If anyone ever writes a book about the history of religion news in the mainstream press it will need to include a photo of the glowering, and often smirking, mug of Lou Grant.
Lou Grant was a TV character, of course, played by the Emmy-winning actor Ed Asner, who died on Sunday (August 29) at age 91. But for millions of Americans, he provided — in “The Mary Tyler Moore Show” and the sequel “Lou Grant” — an archetypal image of what old-school journalism was all about.
One 1977 “Lou Grant” episode certainly captured some of the attitudes I encountered while interviewing journalists for my 1982 graduate project at the University of Illinois in Urbana-Champaign, which focused on why few newsrooms made serious attempts to cover religion events and trends — unless they were linked to politics.
Quite a few editors sounded like Lou Grant.
In this episode, entitled “Sect,” the city editor of the mythical Los Angeles Tribune was wrestling with two problems at the same time. The problems seemed to be unrelated.
First, the Trib had lost its veteran religion editor. Grant searched and searched, but no one was interested in filling that empty desk. After all, what self-respecting journalist wanted to be stuck with the religion beat?
Problem number two was how to get rid of lazy, often-drunk, no-good reporter Mal Cavanaugh. All through this episode the newsroom’s leaders had been searching for a way to get Cavanaugh to resign. Then came a spark of inspiration. The printed script is simple:
LOU: Well, Mal, you’ve been with this paper a mighty long time. As you say, this is your family.
CAVANAUGH: (All that humility) Aw, well, it’s nice to be appreciated.
LOU: And I think I’ve found a place where we’ll be able to use that special, sweet style that is Mal Cavanaugh.
CAVANAUGH: (Those eyes are getting moist; he sees himself getting a column) What’s that, Lou?
LOU: Congratulations, Mal. You’re the Trib’s new religion editor.
(Lou sits back beaming. The information seeps in a bit slowly on Cavanaugh, who blinks at Lou.)
CAVANAUGH: Religion editor?
LOU: That’s right, Mal. And I can’t think of a better man to interview the clergy … take ministers to lunch.
CAVANAUGH: Are you kidding?
LOU: Detail the theological frontiers in this country and abroad.
CAVANAUGH: That stinks! Before you stick me with a lousy job like that, I’d quit.
LOU: Quit? You haven’t even given it a chance. You can’t quit.
CAVANAUGH: The hell I can’t. Just watch me.
Cavanaugh stormed out of the newsroom, after this brilliant gambit. The television audience could only assume that Grant’s problems were over. The religion editor spot was empty, but who cares?

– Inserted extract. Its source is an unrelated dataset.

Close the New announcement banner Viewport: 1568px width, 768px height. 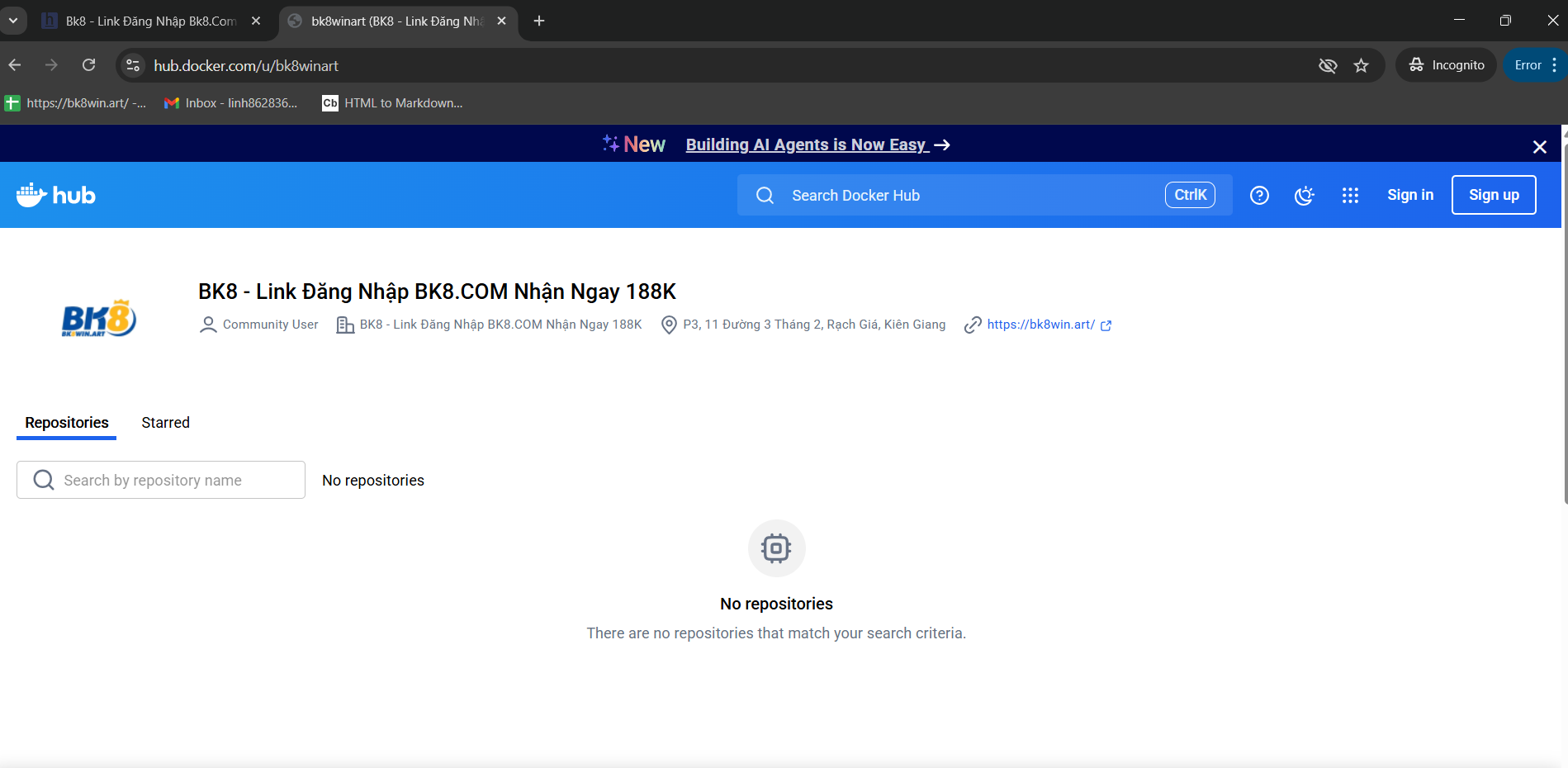tap(1539, 146)
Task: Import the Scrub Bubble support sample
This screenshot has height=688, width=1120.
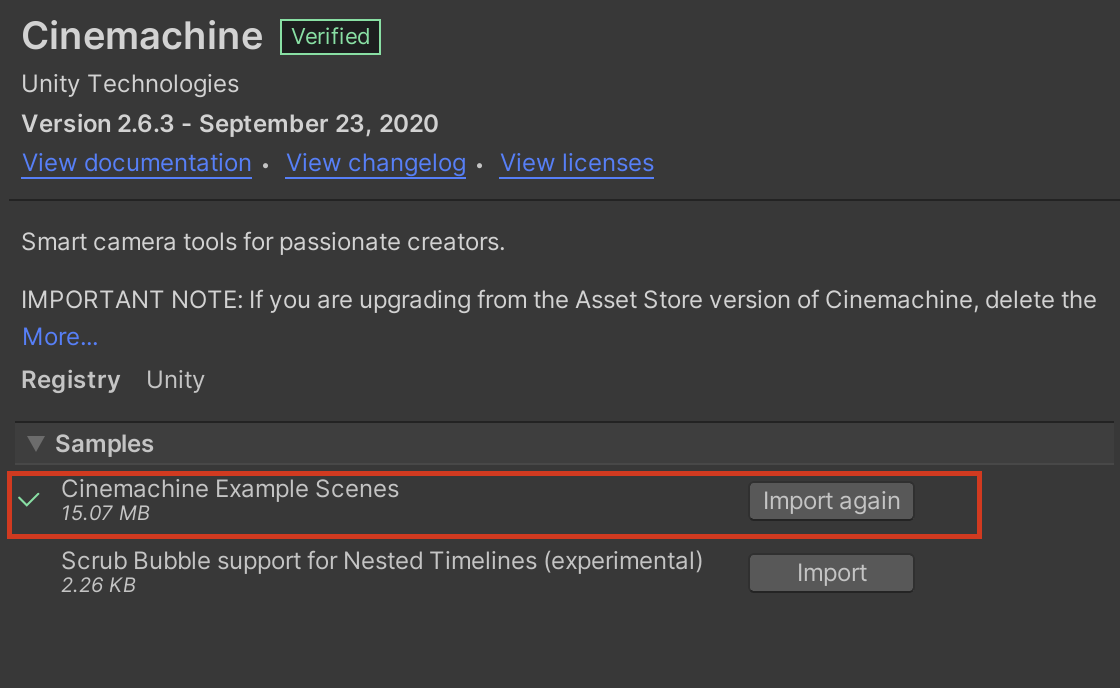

In the decades since, there have been ups and downs in terms of the state of religion-beat work in mainstream newsrooms. Today, newsroom budgets are tighter than ever and hot-take, click-friendly analysis writing rules, especially about politics.
Many editors I interviewed long ago offered one of two reasons for why they shied away from covering serious religious issues. Many said religion was too controversial and the subject made many readers get upset. Others said religion news was “too boring,” unless the stories were about politics or scandals.
Apparently, there are too many boring, controversial religion stories out there.
That sounded like Lou Grant, to me. It still does when I encounter similar attitudes today. I have always preferred the logic offered by the late George Cornell of the Associated Press, for decades a religion-news trailblazer. If newsroom managers wanted to talk about time and money, Cornell was willing to talk about time and money.
“Usually, where people put their time and money, that’s where their interests are,” he told me, in 1982. “Newspapers give a great deal of space to professional sports … [Americans] put into the local and national churches much greater amounts of money than they do into professional sports. And that money is their work. That’s them. That’s a projection of their own lives.
“They are putting much more time and money into religion than they are into sports — and sports are getting the vast displays on television and in the newspapers. Whole sections of the newspaper. … Newspapers’ attention and space are supposed to be geared to people’s interest. Right?”